- Records shown
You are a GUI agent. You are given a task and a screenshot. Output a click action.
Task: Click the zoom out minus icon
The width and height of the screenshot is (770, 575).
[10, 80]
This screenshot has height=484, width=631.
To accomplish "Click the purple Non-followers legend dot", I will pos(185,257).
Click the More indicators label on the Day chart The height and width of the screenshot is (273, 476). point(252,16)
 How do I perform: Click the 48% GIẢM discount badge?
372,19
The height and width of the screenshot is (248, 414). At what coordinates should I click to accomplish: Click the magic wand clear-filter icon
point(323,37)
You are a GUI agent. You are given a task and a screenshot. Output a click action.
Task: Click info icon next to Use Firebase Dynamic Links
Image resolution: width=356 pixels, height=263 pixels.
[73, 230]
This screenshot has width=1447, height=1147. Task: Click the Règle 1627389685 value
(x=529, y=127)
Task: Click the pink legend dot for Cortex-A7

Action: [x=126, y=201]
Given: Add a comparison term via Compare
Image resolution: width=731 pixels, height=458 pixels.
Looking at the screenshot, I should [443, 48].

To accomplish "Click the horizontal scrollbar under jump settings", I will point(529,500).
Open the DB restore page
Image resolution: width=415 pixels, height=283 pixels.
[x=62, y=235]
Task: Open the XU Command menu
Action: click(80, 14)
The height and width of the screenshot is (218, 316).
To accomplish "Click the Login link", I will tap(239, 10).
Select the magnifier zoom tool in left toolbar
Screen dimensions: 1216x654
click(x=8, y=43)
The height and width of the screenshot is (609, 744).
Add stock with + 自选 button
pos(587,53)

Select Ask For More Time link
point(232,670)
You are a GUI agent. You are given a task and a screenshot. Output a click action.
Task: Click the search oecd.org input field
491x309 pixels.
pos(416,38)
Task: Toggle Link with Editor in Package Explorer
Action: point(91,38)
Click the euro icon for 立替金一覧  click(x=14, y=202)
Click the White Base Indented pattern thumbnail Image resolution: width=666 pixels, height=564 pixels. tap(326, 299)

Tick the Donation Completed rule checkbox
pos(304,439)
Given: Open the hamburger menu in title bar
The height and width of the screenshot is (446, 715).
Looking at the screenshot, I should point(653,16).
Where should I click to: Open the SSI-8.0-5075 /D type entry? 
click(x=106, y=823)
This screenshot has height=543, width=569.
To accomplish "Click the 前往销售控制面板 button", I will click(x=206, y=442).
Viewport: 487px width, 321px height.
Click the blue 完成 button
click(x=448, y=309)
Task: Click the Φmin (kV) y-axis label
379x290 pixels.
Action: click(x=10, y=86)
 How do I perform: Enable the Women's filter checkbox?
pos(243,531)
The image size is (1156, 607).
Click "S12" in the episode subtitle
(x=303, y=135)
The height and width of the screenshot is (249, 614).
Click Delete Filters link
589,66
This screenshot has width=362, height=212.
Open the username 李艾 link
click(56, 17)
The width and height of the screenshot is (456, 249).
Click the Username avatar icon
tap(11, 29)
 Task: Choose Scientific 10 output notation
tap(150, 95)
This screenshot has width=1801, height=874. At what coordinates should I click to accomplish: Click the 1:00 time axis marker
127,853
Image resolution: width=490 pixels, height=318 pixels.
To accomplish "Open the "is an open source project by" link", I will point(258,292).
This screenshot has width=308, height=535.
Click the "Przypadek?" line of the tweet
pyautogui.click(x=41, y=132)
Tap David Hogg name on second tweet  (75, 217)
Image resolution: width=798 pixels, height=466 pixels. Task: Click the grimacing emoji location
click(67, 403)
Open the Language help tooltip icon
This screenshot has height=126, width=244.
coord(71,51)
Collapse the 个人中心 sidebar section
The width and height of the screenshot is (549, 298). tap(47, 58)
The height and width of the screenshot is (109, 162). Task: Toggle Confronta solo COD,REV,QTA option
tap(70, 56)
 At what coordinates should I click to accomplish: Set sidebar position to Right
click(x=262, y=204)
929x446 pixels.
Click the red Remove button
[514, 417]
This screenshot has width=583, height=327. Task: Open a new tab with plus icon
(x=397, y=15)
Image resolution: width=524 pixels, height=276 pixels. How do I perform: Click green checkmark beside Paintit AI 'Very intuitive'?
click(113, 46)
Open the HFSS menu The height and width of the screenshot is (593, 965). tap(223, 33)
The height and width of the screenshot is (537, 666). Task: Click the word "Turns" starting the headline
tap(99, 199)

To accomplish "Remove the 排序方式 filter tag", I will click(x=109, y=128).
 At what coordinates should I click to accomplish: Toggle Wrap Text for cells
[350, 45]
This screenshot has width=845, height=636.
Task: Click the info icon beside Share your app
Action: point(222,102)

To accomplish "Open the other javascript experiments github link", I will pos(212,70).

- Assigned task
The range runs from the line above containing "Image resolution: width=731" to the line containing "Select the magnifier", inclusive. Restate those lines word for word and no others.

- Finished exercise
Image resolution: width=731 pixels, height=458 pixels.
Looking at the screenshot, I should [443, 48].

To accomplish "Click the horizontal scrollbar under jump settings", I will point(529,500).
Open the DB restore page
Image resolution: width=415 pixels, height=283 pixels.
[x=62, y=235]
Task: Open the XU Command menu
Action: click(80, 14)
The height and width of the screenshot is (218, 316).
To accomplish "Click the Login link", I will tap(239, 10).
Select the magnifier zoom tool in left toolbar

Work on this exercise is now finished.